Rodeada de fosos de tinta, sus muros no son de gruesa piedra, sino de fino papel en el que los centinelas, que no blanden lanzas sino plumas, van escribiendo con mimo y paciencia todos los episodios que conforman la epopeya de nuestra raza. Bajo los pórticos pintados de su soberbia plaza de armas podemos conversar con los muertos. A través de las páginas que han sobrevivido milagrosamente a las tormentas de la historia, Sócrates, Cicerón, Epicteto, Marco Aurelio, San Agustín, Santo Tomás, Montaigne, Cervantes, Shakespeare y tantos, tantos otros pueden transmitirnos, una y otra vez, aquello que incendió sus corazones y, sin saberlo, nos hizo ser lo que somos. Allí podemos revisitar una y otra vez a viejos amigos como Tintín, Astérix y Obélix, Mortadelo y Filemón. También saborear, una vez más, las grandes aventuras de nuestra historia. Aunque las conozcamos al dedillo y sepamos cómo terminan, ¿quién no sigue los pasos de Alejandro, César, Cortés, o Napoleón deseando ardiente e insensatamente que la fortuna les sonría esta vez un poco más y puedan cumplir plenamente su destino? Es este un ágora en el que encontrarnos con almas que vibran como la nuestra ante la revelación de lo sublime, y perdernos en largas y entusiastas conversaciones paseando por un jardín primorosamente cuidado.
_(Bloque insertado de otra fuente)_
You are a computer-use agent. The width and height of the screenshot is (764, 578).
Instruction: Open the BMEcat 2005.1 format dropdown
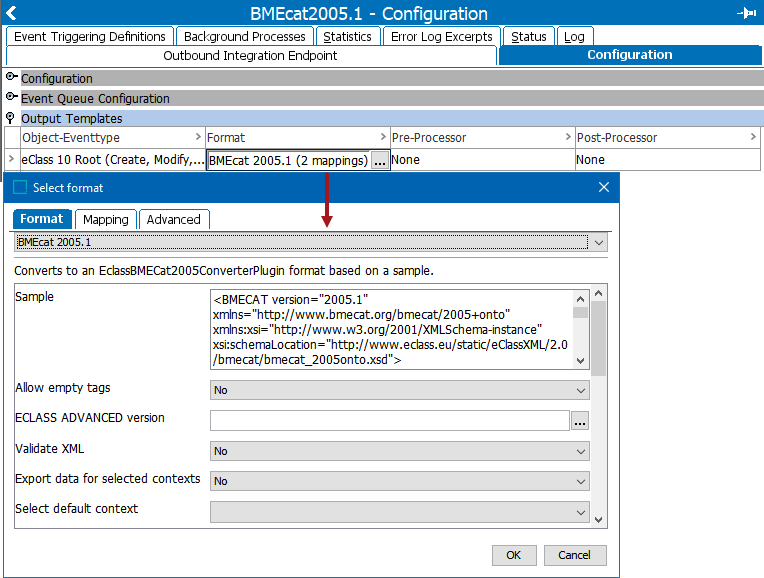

Si bien algunos creen este alcázar en decadencia, no dejan de llegar nuevos pobladores como Thinkglaos: It’s time to think, donde un autor tan magnífico y tan a contracorriente como Juan Manuel de Prada tiene un tirón enorme. Sobresale el disco de Rosalía Lux, para el que se ha preparado durante años (toda una proeza en este tiempo atropellado por las prisas), cantando en nada menos que trece idiomas, incluyendo arias de ópera y una pieza inspirada en Santa Rosa de Lima. Desde luego, es una propuesta muy distinta a la que nos tiene acostumbrados la música actual. Por no hablar del éxito del programa El Prado de noche, como acreditan las largas colas que se forman el primer sábado de cada mes, o de la afluencia de un público cada vez más joven a la fiesta de la tauromaquia, esa estremecedora e hipnótica danza de la vida y la muerte.
Pues bien, queridos amigos, es el momento de reagruparse y presentar batalla. Estoy seguro de que La Tenada será una atalaya más de esta fortaleza en la que aguantar a pie firme el embate de la barbarie y mantener encendido el fuego sagrado.